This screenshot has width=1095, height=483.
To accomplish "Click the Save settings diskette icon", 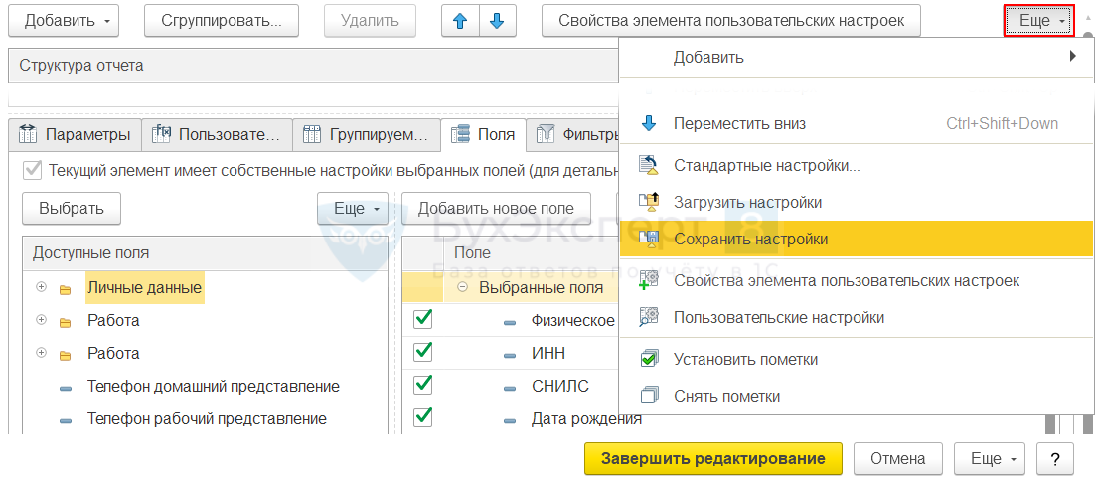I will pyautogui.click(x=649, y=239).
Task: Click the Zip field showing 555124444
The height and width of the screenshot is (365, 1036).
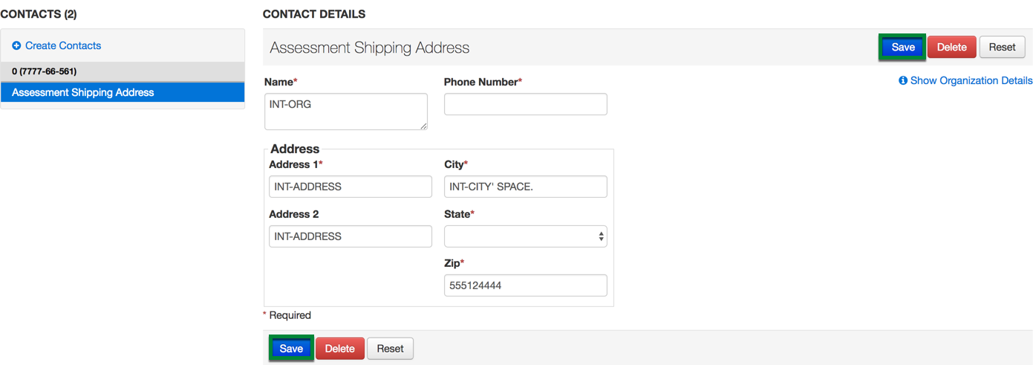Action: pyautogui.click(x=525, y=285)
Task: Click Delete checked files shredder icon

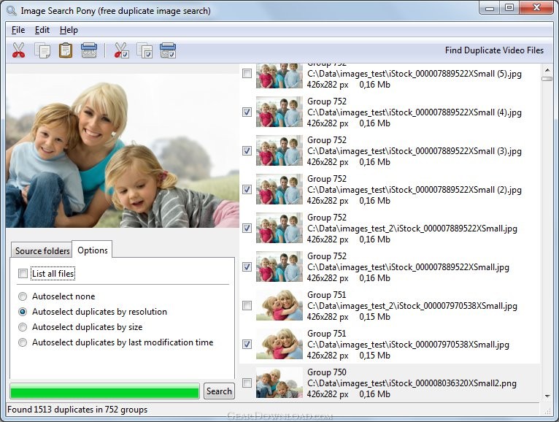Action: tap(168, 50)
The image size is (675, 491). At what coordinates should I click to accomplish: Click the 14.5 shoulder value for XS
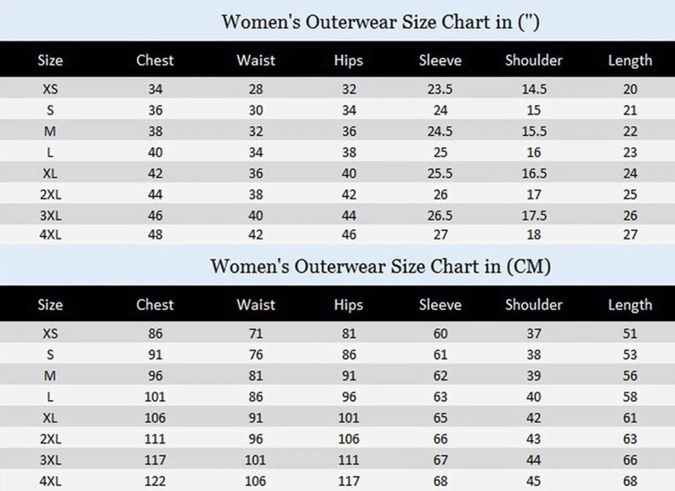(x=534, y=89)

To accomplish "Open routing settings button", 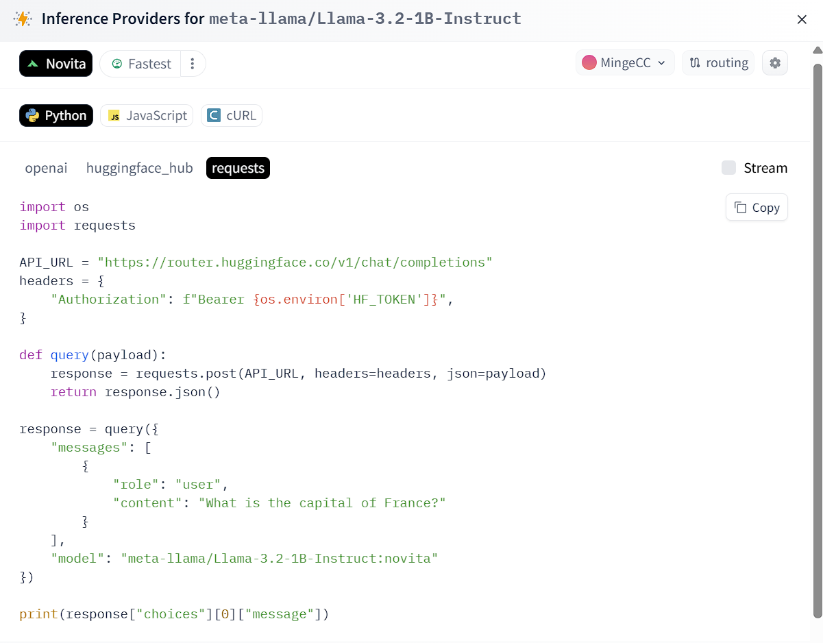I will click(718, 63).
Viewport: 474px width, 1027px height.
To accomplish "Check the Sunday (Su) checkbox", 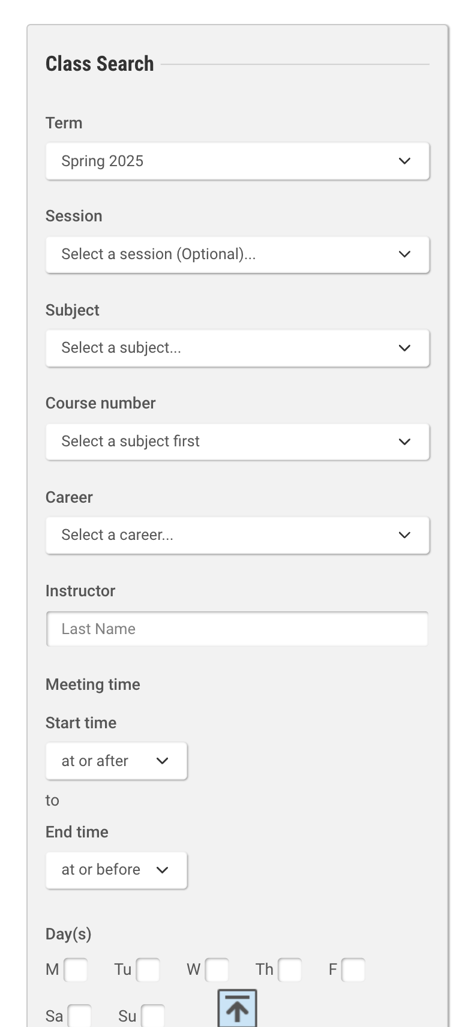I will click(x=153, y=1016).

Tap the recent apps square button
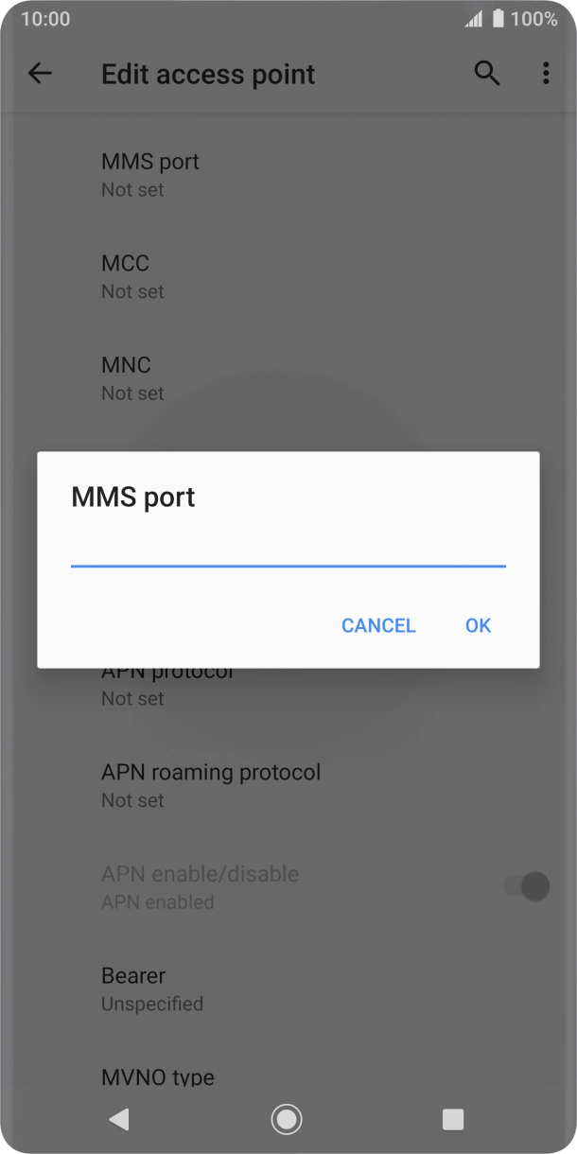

______________________________

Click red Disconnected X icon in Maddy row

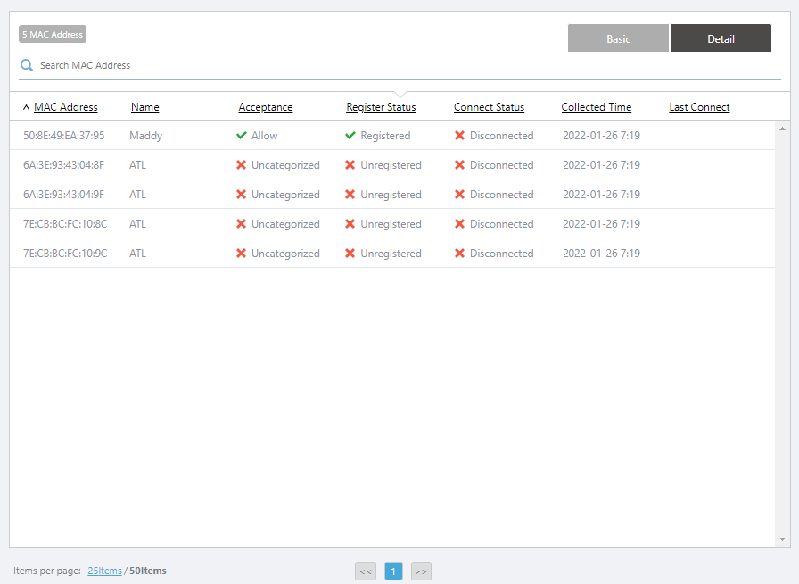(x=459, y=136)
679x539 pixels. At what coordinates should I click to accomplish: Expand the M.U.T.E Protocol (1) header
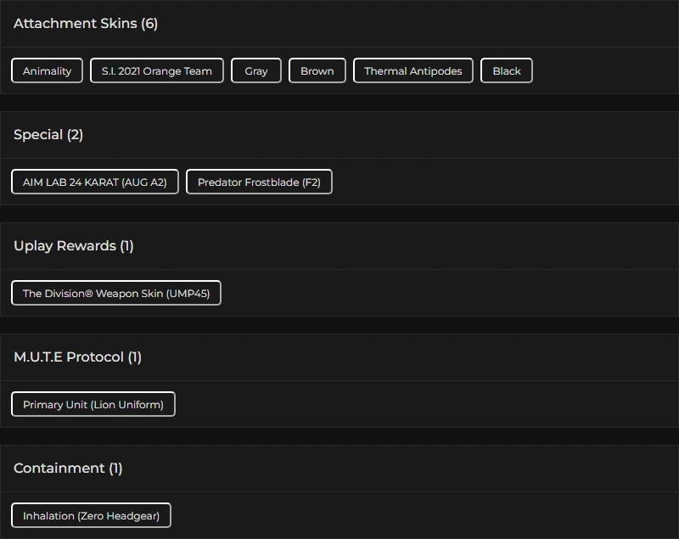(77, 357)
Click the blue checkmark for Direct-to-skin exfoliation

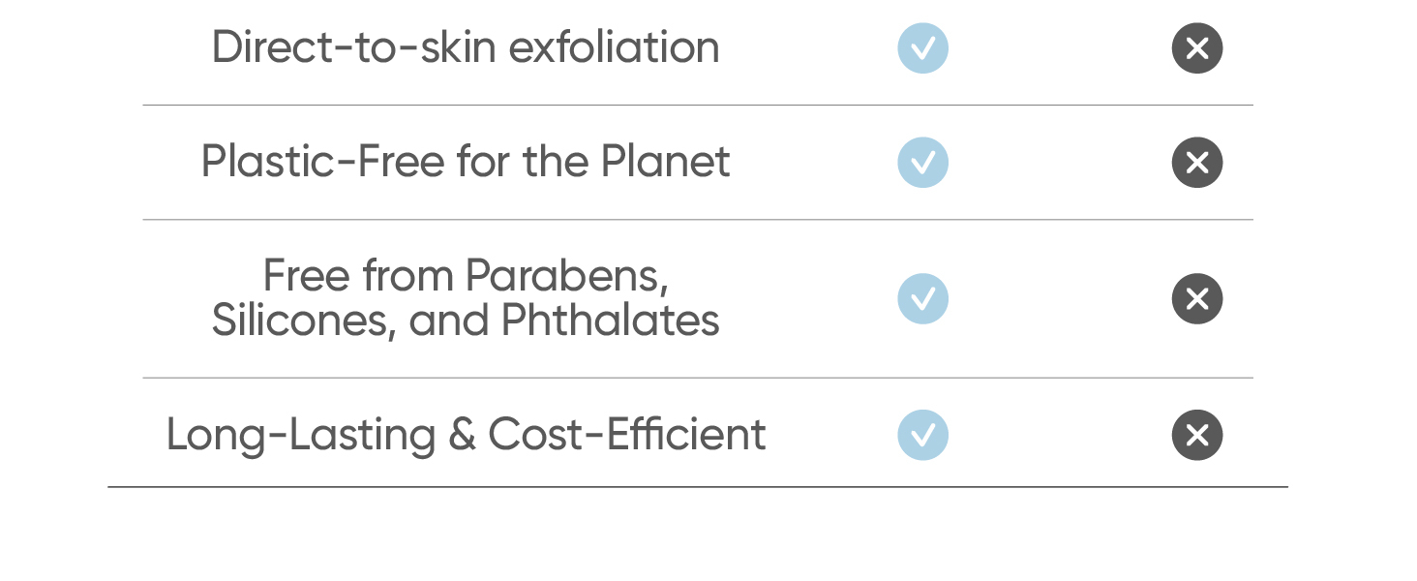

______________________________

— WHAT IS NEEDED —
Produce an exact reproduction of the listing above, limited to the lines starting at the line with "679x539 pixels. At" and ending at the line with "Click the blue", both kept, with every picture left out.

— WRITTEN RESPONSE —
679x539 pixels. At what coordinates should I click to accomplish: Expand the M.U.T.E Protocol (1) header
(77, 357)
Click the blue checkmark for Direct-to-skin exfoliation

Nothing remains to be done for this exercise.